Sentenza n. 30/2014 – giudizio di legittimità costituzionale in via incidentale
Deposito del 25/02/2014 Pubblicazione in G. U. 05/03/2014
Motivi della segnalazione:
In questa sentenza la Corte costituzionale dichiara inammissibile la questione di legittimità costituzionale dell'art. 55, comma 1, lettera d ), del d.l. 22 giugno 2012, n. 83 (convertito, con modificazioni, dall'art. 1, comma 1, della legge 7 agosto 2012, n. 134), impugnato, in riferimento agli artt. 3, 111, secondo comma, e 117, primo comma, Cost. (quest'ultimo in relazione all'art. 6, par. 1, CEDU), nella parte in cui - sostituendo l'art. 4 della legge n. 89 del 2001 - preclude la proposizione della domanda di equa riparazione durante la pendenza del procedimento nel cui ambito la violazione della ragionevole durata si assume verificata.
La Corte ritiene che l'intervento additivo invocato dal rimettente – consistente sostanzialmente in un'estensione della fattispecie relativa all'indennizzo conseguente al processo tardivamente concluso a quella caratterizzata dalla pendenza del giudizio – non sia possibile, sia per l'inidoneità dell'eventuale estensione a garantire l'indennizzo della violazione verificatasi in assenza della pronuncia irrevocabile, sia perché la modalità dell'indennizzo non potrebbe essere definita "a rime obbligate" a causa della pluralità di soluzioni normative in astratto ipotizzabili a tutela del principio della ragionevole durata del processo.
Con specifico riferimento alla violazione dell'art. 117, comma 1, Cost,, la Corte costituzionale rammenta come «a partire dalle sentenze n. 348 e n. 349 del 2007, questa Corte ha costantemente ritenuto che "le norme della CEDU – nel significato loro attribuito dalla Corte europea dei diritti dell'uomo, specificamente istituita per dare ad esse interpretazione ed applicazione (art. 32, paragrafo 1, della Convenzione) – integrano, quali norme interposte, il parametro costituzionale espresso dall'art. 117, primo comma, Cost., nella parte in cui impone la conformazione della legislazione interna ai vincoli derivanti dagli obblighi internazionali"» (sentenza n. 264 del 2012).

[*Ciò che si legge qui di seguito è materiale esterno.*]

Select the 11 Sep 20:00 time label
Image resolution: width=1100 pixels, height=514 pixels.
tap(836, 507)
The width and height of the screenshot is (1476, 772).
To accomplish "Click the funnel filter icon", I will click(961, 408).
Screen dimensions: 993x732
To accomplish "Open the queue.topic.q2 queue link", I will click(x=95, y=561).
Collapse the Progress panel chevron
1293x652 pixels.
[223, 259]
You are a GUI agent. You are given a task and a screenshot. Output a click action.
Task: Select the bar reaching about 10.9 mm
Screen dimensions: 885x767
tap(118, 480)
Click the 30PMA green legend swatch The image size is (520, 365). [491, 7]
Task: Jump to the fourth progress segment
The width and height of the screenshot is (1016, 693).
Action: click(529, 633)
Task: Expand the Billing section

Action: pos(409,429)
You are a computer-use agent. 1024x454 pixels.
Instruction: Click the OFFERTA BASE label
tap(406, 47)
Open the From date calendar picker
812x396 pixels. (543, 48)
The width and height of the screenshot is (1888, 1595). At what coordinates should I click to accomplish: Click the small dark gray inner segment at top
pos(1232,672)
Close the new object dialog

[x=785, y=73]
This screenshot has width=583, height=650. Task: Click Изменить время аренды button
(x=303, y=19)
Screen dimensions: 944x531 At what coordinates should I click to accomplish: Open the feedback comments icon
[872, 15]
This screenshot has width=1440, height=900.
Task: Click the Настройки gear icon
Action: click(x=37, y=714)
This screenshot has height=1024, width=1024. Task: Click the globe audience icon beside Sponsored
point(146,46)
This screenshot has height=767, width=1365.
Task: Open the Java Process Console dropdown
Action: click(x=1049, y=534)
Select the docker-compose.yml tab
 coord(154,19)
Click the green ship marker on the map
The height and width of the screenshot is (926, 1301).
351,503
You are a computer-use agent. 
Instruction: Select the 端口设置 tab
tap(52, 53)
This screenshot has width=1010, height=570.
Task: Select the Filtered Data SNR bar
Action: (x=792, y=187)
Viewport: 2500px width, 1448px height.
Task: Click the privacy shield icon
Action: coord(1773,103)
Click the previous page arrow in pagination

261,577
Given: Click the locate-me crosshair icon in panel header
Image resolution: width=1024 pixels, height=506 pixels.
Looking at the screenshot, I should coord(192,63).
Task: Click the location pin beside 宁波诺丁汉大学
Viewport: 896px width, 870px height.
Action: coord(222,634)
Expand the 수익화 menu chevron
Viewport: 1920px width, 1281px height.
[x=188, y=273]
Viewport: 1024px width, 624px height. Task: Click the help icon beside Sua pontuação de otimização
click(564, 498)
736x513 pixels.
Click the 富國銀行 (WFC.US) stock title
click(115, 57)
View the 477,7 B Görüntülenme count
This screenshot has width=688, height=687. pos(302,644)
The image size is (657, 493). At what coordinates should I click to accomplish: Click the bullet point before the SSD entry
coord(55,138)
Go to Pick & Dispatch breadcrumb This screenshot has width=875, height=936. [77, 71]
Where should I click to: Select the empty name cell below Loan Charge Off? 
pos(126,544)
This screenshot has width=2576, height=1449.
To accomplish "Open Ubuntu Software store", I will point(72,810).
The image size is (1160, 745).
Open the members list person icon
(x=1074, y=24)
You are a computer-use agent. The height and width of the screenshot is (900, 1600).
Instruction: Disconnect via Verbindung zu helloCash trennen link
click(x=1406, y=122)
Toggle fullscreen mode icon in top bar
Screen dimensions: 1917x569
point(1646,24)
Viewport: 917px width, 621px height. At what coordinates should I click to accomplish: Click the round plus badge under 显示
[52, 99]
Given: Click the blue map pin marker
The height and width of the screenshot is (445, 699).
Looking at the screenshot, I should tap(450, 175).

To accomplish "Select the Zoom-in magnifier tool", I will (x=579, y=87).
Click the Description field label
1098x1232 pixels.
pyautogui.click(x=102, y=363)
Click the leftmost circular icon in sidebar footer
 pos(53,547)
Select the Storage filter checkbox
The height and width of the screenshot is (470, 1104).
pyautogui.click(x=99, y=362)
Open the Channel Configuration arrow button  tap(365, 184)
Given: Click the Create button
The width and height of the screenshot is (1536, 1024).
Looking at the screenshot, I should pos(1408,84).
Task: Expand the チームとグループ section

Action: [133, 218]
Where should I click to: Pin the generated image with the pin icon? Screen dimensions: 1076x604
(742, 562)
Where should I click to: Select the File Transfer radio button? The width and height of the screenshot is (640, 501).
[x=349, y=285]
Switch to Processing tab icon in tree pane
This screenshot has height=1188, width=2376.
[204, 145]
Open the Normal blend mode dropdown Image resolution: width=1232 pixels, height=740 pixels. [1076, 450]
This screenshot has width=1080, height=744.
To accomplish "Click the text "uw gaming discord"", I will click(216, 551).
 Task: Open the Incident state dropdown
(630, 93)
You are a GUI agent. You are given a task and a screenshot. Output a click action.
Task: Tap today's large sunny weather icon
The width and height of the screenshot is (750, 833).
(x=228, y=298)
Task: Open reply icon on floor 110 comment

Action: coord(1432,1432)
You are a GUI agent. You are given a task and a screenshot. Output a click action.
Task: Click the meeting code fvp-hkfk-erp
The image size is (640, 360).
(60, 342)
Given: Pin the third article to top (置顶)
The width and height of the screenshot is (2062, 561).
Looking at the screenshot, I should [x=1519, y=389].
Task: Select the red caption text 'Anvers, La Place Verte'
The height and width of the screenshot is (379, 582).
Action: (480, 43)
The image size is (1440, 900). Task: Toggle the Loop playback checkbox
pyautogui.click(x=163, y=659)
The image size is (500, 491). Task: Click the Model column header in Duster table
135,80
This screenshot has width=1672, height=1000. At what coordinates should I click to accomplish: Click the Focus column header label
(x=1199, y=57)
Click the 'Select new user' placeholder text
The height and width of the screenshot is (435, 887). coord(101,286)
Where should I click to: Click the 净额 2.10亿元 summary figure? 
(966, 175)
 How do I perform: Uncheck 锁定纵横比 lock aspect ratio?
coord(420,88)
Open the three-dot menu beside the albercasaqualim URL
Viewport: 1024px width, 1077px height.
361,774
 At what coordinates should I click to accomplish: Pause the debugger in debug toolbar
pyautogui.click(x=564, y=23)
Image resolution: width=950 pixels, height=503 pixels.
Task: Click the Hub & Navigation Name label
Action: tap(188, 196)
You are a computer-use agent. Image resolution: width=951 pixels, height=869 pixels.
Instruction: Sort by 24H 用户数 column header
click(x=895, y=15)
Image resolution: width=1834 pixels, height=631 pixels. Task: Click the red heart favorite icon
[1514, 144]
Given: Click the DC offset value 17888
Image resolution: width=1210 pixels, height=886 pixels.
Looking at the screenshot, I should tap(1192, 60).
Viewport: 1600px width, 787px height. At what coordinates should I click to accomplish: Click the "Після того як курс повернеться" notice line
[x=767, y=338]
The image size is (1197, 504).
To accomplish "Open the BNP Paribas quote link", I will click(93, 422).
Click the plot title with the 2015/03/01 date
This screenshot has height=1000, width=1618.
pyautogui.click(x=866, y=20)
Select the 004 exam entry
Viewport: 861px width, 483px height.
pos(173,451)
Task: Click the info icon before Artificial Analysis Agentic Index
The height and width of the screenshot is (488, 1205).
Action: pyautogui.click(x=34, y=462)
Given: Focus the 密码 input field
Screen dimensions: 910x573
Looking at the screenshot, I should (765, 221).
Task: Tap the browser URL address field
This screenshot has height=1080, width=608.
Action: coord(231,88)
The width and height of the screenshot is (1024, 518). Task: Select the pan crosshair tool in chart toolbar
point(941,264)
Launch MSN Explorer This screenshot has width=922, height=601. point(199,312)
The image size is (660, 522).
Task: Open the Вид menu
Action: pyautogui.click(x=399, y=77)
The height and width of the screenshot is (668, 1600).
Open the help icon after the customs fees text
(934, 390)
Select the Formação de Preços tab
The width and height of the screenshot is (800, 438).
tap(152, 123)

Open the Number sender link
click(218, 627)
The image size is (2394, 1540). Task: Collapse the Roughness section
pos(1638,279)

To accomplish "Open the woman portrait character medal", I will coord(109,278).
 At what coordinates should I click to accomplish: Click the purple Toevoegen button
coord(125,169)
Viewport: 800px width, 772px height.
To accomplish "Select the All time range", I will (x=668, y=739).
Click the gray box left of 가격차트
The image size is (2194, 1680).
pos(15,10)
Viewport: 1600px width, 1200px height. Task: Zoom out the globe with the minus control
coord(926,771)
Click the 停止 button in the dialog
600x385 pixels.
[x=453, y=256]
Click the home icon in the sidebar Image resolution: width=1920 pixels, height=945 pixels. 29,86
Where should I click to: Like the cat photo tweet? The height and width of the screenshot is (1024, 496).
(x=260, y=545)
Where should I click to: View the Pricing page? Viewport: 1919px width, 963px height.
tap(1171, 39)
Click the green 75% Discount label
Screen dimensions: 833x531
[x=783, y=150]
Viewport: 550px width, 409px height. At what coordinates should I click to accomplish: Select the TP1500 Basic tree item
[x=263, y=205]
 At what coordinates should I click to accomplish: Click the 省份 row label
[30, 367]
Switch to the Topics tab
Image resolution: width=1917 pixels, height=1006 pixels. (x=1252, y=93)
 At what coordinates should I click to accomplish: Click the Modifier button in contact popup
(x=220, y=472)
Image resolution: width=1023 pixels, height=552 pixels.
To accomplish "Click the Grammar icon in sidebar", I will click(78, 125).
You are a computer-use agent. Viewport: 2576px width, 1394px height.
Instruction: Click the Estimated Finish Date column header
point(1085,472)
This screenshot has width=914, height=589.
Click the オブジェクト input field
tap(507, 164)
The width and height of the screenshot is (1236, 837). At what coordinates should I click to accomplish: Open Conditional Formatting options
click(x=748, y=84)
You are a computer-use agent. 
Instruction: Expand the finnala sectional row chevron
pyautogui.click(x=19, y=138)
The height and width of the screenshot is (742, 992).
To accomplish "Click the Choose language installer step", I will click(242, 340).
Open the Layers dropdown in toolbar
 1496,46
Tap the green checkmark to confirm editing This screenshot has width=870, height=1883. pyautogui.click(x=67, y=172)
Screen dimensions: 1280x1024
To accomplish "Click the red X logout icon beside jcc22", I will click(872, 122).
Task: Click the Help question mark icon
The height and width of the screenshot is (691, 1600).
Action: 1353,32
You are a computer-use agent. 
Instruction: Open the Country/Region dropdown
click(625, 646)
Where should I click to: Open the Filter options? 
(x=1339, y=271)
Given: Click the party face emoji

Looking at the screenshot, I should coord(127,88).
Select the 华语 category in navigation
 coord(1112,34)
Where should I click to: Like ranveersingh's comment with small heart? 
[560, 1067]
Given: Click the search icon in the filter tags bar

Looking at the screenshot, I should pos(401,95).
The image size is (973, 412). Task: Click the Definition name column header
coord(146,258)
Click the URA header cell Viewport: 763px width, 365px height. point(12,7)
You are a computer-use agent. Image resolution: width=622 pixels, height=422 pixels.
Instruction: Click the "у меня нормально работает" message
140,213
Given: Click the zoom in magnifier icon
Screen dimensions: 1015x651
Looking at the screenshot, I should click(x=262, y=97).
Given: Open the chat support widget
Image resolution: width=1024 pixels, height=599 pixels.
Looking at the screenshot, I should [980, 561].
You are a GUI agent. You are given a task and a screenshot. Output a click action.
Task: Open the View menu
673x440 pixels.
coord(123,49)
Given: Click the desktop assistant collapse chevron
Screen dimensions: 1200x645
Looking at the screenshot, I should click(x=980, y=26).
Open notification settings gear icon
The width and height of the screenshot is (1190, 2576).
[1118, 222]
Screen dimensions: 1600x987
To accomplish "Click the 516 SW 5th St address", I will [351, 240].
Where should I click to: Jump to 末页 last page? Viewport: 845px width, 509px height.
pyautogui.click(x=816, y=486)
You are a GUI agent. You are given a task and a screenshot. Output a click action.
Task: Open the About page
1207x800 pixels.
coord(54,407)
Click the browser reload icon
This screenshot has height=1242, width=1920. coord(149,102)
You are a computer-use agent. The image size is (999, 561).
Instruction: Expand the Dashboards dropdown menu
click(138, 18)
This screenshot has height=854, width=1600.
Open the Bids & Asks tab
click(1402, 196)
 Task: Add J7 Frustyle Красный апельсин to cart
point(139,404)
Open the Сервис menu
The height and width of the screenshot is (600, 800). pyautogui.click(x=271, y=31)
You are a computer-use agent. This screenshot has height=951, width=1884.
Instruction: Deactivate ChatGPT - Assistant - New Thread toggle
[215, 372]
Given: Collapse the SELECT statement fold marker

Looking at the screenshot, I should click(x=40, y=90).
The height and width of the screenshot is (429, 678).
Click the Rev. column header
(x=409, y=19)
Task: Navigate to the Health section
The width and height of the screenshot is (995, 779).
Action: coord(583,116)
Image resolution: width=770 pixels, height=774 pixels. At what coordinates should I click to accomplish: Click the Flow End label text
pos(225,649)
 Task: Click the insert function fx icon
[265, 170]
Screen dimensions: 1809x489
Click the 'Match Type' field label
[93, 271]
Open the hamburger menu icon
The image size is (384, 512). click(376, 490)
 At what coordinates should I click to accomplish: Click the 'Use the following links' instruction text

Secondo quanto chiarito dalla Corte europea dei diritti dell'uomo, nel caso Scordino contro Italia (Grande Camera, sentenza 29 marzo 2006), «l'articolo 6 § 1 impone agli Stati contraenti l'obbligo di organizzare i propri sistemi giudiziari in modo tale che i loro giudici possano soddisfare ciascuno dei suoi requisiti, compreso l'obbligo di trattare i casi in un tempo ragionevole [...]. Laddove il sistema giudiziario è carente in questo senso, la soluzione più efficace è quella di un mezzo di ricorso inteso a snellire il procedimento per evitare che questo diventi eccessivamente lungo. [...]. Tuttavia, gli Stati possono anche scegliere di introdurre solo dei mezzi di ricorso risarcitori, così come ha fatto l'Italia, senza che tale mezzo di ricorso non sia considerato effettivo» [...] Sta ad ogni Stato decidere, sulla base delle norme applicabili nel proprio sistema giudiziario, quale sia la procedura che rispetti al meglio il carattere obbligatorio di "effettività" [...]» (Grande Camera, sentenza 29 marzo 2006, Scordino contro Italia).
Sotto tale ultimo profilo – a parere della Corte costituzionale – il rimedio interno, come attualmente disciplinato dalla legge Pinto, risulta carente. Tuttavia, il vulnus riscontrato e la necessità che l'ordinamento si doti di un rimedio effettivo a fronte della violazione della ragionevole durata del processo non pregiudicano la «priorità di valutazione da parte del legislatore sulla congruità dei mezzi per raggiungere un fine costituzionalmente necessario», a causa della pluralità di soluzioni normative ipotizzabili a tutela del principio della ragionevole durata del processo. Alla luce di tale conclusione, la Corte evidenzia comunque che «non sarebbe tollerabile l'eccessivo protrarsi dell'inerzia legislativa in ordine al problema individuato nella presente pronuncia».